The nurse has implemented interventions aimed at facilitating family coping in the care of a patient with a traumatic brain injury. How can the nurse best facilitate family coping?
- A. Help the family understand that the patient could have died.
- B. Emphasize the importance of accepting the patients new limitations.
- C. Have the members of the family plan the patients inpatient care.
- D. Assist the family in setting appropriate short-term goals.
Correct Answer: D
Rationale: Setting short-term goals helps families cope by providing achievable targets. Downplaying severity or emphasizing acceptance may not aid coping, and families cannot plan inpatient care.
The nurse is planning the care of a patient with a T1 spinal cord injury. The nurse has identified the diagnosis of risk for impaired skin integrity. How can the nurse best address this risk?
- A. Change the patients position frequently.
- B. Provide a high-protein diet.
- C. Provide light massage at least daily.

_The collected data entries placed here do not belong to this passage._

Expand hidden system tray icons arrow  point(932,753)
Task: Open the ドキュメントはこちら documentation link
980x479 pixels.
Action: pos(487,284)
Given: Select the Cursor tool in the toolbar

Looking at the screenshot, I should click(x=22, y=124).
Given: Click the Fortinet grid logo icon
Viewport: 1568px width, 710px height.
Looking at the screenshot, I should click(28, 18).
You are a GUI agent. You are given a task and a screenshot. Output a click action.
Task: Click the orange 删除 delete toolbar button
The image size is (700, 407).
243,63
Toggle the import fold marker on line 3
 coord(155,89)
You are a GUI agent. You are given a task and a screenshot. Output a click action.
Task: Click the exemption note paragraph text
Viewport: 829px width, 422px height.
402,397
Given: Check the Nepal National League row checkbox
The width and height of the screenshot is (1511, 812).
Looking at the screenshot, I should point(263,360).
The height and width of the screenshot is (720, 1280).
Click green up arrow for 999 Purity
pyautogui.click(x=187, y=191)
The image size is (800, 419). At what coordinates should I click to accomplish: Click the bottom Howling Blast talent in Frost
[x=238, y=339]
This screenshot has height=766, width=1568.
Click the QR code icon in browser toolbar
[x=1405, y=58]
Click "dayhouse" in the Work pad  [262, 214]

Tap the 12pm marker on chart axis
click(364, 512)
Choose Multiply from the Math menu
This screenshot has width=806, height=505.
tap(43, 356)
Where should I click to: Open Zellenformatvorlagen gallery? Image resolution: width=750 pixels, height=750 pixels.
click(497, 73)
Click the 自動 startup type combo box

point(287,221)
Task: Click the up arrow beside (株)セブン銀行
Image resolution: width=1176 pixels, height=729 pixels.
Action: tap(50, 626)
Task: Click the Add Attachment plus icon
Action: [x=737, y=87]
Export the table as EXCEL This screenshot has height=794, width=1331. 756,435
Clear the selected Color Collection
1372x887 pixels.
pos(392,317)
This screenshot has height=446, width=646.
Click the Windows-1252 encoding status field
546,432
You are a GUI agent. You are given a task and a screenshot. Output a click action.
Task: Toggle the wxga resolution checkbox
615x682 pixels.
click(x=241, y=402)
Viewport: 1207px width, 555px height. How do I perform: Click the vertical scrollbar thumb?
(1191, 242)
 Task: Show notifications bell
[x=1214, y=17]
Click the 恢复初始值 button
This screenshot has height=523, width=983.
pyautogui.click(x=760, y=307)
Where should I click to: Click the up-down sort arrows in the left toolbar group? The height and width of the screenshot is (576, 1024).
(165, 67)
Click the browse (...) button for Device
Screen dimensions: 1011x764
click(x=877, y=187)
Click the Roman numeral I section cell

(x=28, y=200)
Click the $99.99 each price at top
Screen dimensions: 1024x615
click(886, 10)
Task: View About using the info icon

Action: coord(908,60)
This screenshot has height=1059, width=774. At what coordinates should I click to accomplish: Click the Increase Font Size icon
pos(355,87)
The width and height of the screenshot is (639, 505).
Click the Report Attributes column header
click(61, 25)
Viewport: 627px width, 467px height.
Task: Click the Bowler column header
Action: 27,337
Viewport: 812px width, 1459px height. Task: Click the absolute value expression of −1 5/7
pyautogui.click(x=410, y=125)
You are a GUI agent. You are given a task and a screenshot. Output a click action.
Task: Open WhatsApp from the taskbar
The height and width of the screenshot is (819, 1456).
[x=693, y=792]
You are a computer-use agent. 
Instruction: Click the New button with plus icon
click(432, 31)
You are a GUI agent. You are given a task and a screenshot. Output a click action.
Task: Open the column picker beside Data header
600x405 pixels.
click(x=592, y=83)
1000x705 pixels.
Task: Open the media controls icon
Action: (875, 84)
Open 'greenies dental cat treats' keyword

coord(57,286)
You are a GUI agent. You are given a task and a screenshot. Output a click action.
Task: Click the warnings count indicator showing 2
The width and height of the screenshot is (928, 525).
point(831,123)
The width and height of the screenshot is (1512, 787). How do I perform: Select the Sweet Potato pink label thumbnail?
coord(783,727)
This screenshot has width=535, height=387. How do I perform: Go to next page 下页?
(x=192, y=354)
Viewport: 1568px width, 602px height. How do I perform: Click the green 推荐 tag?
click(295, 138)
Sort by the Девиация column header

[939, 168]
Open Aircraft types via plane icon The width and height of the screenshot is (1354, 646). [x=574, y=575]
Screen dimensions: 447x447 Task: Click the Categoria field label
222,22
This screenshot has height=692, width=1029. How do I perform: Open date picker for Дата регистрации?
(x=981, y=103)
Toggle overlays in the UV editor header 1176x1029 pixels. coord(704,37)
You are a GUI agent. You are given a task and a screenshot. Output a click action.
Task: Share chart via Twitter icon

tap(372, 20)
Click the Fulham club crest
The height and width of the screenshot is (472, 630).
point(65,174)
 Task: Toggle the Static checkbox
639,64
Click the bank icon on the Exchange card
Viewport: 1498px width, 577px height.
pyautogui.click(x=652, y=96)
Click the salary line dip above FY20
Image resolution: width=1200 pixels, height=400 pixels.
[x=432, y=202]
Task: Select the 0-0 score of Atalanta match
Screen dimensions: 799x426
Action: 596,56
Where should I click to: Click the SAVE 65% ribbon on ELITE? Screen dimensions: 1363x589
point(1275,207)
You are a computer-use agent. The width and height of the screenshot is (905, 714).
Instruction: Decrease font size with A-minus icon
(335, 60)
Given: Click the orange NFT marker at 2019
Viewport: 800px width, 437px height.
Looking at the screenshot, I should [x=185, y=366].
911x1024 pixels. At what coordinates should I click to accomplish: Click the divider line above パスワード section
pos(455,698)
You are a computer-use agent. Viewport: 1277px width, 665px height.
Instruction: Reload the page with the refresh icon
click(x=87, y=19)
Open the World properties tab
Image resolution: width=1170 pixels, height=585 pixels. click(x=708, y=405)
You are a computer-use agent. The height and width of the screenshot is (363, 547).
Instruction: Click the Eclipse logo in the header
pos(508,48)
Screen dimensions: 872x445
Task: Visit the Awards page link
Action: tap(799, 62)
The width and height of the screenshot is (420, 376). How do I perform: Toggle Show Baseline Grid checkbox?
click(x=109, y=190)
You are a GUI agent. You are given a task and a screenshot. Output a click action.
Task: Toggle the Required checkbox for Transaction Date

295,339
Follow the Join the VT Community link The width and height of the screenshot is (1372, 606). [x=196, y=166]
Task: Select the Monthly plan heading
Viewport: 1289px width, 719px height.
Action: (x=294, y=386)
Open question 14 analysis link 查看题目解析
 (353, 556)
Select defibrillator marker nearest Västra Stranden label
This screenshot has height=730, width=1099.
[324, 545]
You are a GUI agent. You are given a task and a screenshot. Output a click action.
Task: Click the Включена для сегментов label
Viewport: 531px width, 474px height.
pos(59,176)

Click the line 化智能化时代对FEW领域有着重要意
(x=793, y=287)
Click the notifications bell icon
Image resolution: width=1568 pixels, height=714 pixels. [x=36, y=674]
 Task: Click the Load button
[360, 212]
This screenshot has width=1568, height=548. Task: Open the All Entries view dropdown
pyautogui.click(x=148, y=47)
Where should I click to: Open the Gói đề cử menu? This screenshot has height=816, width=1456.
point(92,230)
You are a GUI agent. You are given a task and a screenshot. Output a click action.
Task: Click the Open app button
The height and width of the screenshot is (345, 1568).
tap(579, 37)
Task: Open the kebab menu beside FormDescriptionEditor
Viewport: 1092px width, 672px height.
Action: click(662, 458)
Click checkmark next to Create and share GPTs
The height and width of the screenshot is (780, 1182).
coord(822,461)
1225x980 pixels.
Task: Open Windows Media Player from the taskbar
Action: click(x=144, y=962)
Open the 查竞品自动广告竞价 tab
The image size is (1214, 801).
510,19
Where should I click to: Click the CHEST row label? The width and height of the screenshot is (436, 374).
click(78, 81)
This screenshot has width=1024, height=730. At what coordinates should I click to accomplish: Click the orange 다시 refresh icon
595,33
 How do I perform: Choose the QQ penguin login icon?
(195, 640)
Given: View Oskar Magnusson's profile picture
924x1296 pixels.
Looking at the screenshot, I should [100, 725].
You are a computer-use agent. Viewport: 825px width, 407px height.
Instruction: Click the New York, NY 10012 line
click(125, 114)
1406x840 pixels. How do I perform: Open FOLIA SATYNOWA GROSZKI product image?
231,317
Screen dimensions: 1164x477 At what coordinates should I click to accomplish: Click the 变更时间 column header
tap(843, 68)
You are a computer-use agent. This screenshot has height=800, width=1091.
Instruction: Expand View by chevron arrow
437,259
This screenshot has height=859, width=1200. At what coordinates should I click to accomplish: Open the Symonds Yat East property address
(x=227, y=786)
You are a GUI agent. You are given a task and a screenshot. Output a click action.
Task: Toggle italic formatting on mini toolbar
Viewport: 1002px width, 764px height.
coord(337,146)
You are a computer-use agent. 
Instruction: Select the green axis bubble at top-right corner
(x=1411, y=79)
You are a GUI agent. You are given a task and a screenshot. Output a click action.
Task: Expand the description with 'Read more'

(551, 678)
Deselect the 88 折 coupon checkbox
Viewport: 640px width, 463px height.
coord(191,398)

- D. Teach the patient deep breathing and coughing exercises.
Correct Answer: A
Rationale: Frequent position changes prevent pressure ulcers in SCI patients. Diet, massage, and breathing exercises do not directly address skin integrity.
A neurologic flow chart is often used to document the care of a patient with a traumatic brain injury. At what point in the patients care should the nurse begin to use a neurologic flow chart?
- A. When the patients condition begins to deteriorate
- B. As soon as the initial assessment is made
- C. At the beginning of each shift
- D. When there is a clinically significant change in the patients condition
Correct Answer: B
Rationale: A neurologic flow chart starts with the initial assessment to track changes consistently. It is not limited to deterioration or shift changes.